The problem of course, is that expectations cannot be diminished indefinitely. At some point the expansion of government will generate its own opposition. (And perhaps this is what the Tea Parties are about and why much the MSM, which is part of the special interest State, won’t cover them). And when that happens a discontinuous upheaval is inevitable.

If the evolution cannot be reversed, and mechanisms of gradual adjustment are lacking, abrupt tectonic shifts are the only alternative. Change will not necessarily be violent, though that is certainly possible, but it could be sudden. If one characteristic of political arrangements is to continue longer than one might think possible, another is that when they change, they change with amazing speed. …

Two possibilities for change seem most promising. The first is a third political party that explicitly repudiates the present course and requires that its members eschew the legitimacy of the Special Interest State. This would require a certain almost religious fervor, but the great tides of history and politics are always religious in nature, so that is no bar.

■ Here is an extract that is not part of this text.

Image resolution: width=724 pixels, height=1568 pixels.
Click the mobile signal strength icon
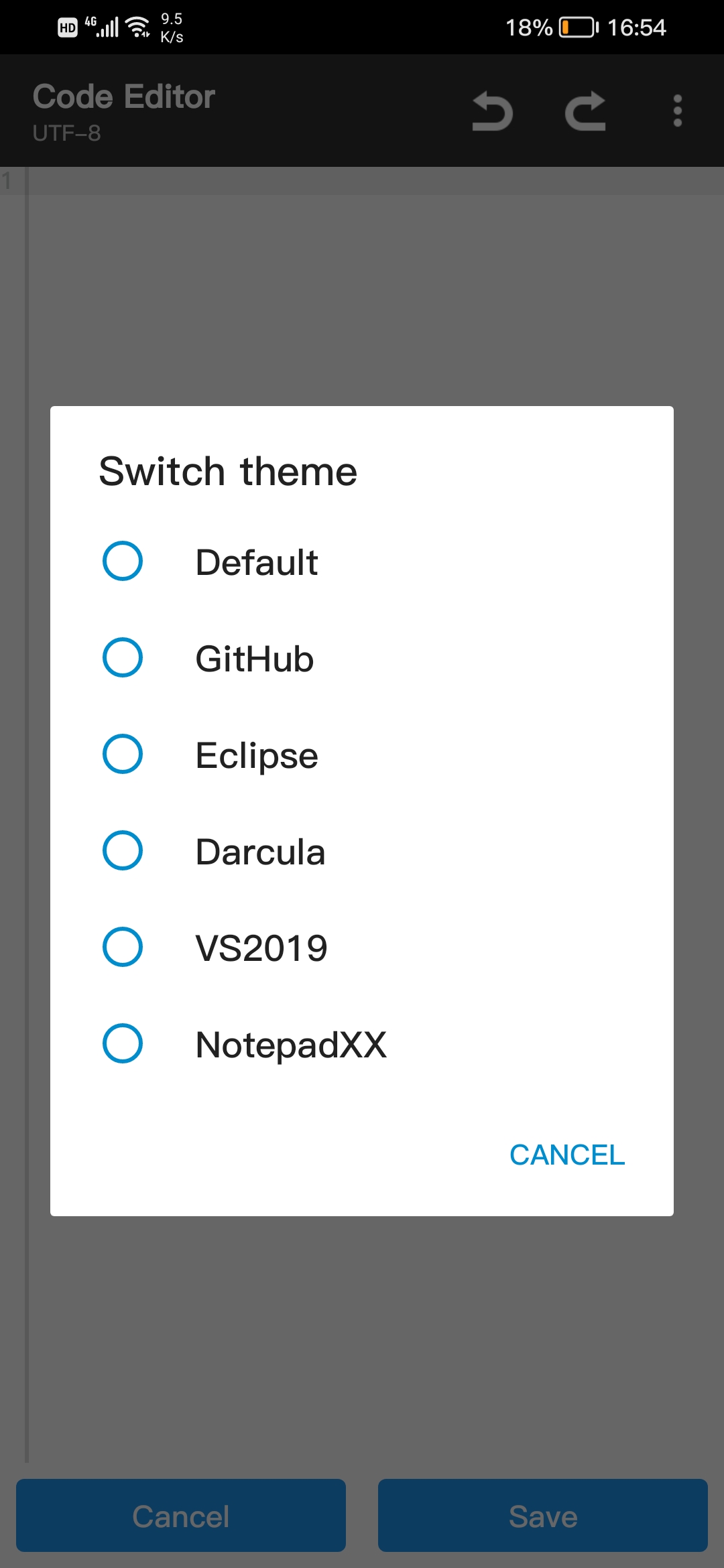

This second would be more bottom-up. The Constitution has a residue of the original alliance-of-states polity that has never been used. Two-thirds of the state legislatures can force Congress to call a constitutional convention, and the results of that enterprise can then be ratified by three-quarters of the states. So reform efforts could start at the grassroots and coalesce around states until two-thirds of them decide to march on the Capitol. There is already a lively movement along these lines. On the other hand, the states are no paragons, in that the model of the Special Interest State reigns triumphantly there as well, so a few comments about pots and kettles could be made. Realistically, though, organization from the bottom up is a real possibility.

While we await events, none of this analysis should be regarded as a counsel of pessimism. Political arrangements should change with time and experience, and to expect the political architects of any era to foresee all the problems inherent in their institutions is to demand the impossible.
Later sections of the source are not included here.